Ce nouvel ascétisme vestimentaire n’est pas la seule transformation qui se soit opérée en lui. L’individu impatient, coléreux, toujours parcouru d’une énergie hargneuse qu’on sentait endiguée à grand-peine, a cédé la place à un homme d’un calme irréel, réservé, un homme qui vit dans quelque impénétrable royaume de solitude et de paix. Il est pâle, maigre, presque fantomatique. Il se tient devant Shadrak sans dire un mot, totalement immobile à l’exception de ses mains qui égrènent un chapelet. Il attend. Il attend.

Shadrak se décide à parler.

— Je ne pensais pas vous revoir vivant.

— La vie réserve bien des surprises, docteur Mordecai.

La voix de Buckmaster a changé aussi ; elle est plus grave, plus sonore, sépulcrale, purifiée de toute sa fureur bredouillante.

— Le bruit a couru que vous aviez été envoyé dans une ferme d’organes. Disséqué, dépecé.

— Le Seigneur a choisi de m’épargner, répond pieusement Buckmaster.

Pour Shadrak, cette dévotion est un peu dure à avaler.

— Vous voulez dire que vos amis vous ont sauvé la mise, lance-t-il, regrettant aussitôt sa brusquerie. Ce n’est pas une manière très avisée de s’adresser à quelqu’un dont vous avez besoin.

Mais Buckmaster ne parait pas s’offusquer.

— Mes amis sont Ses intercesseurs. Comme nous tous, docteur Mordecai.

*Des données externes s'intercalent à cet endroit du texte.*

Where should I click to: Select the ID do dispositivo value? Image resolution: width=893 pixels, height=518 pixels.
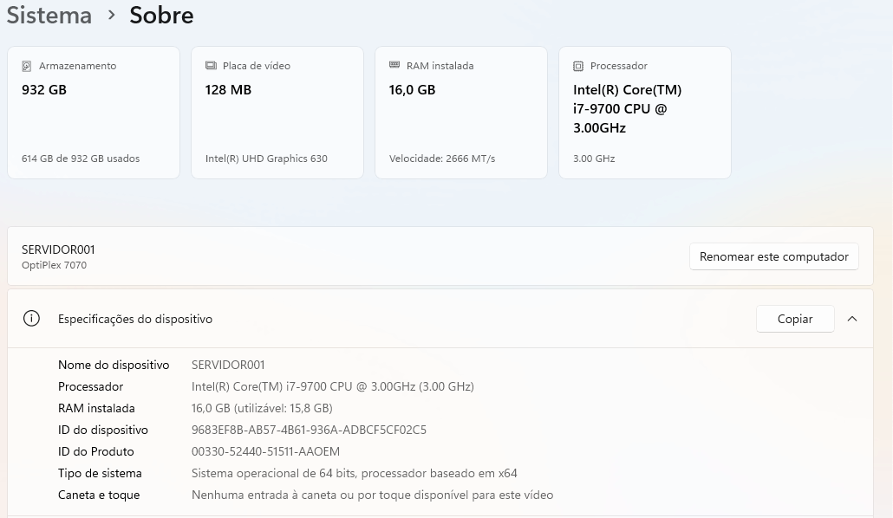pyautogui.click(x=309, y=430)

— Êtes-vous resté ici tout le temps ?

— Oui. Depuis le jour où vous avez assisté à mon interrogatoire.

— Et les sécuvils ne sont pas venus renifler par ici ?

— Officiellement, je suis mort, docteur. Mon corps a été réparti entre des membres souffrants du gouvernement : l’ordinateur vous le confirmera. Les sécuvils ne recherchent pas les morts. Pour eux, je ne suis plus qu’un assortiment de pièces détachées – ici un pancréas, là un foie, un rein, un poumon. Oublié. Un éclair de malice passe sur son visage étrangement grave. Si vous alliez leur dire que je suis ici, ils le nieraient.

— Et à quoi vous êtes-vous occupé ?

— Les transtemporalistes me considèrent comme un saint homme. Chaque jour, je bois leur coupe. Chaque jour, je retrace la vie de Notre Seigneur. J’ai suivi de nombreuses fois Sa Passion sur le Calvaire, docteur. J’ai marché parmi les apôtres. J’ai baisé le bas de la robe de Marie. J’ai été témoin des miracles : Cana, Capharnaüm Lazare ressuscité à Béthanie. Je L’ai vu trahi à Gethsémani. Je L’ai vu amené devant Pilate. J’ai vu toutes ces choses, docteur Mordecai, tout ce qui est raconté dans les Évangiles. Tout est vrai. C’est, littéralement, la vérité. Mes yeux en portent témoignage.

Shadrak reste un moment muet devant la puissance de la conviction qui se lit dans les yeux de Buckmaster et ses accents éthérés. Impossible de ne pas croire que ce petit bonhomme ébouriffé ait parcouru la Galilée en compagnie de Jésus, de Pierre et de Jacques, qu’il ait entendu les sermons de saint Jean-Baptiste et les pleurs de Marie-Madeleine. Illusion, hallucination, autosuggestion, imposture : peu importe. Buckmaster est métamorphosé. Il rayonne.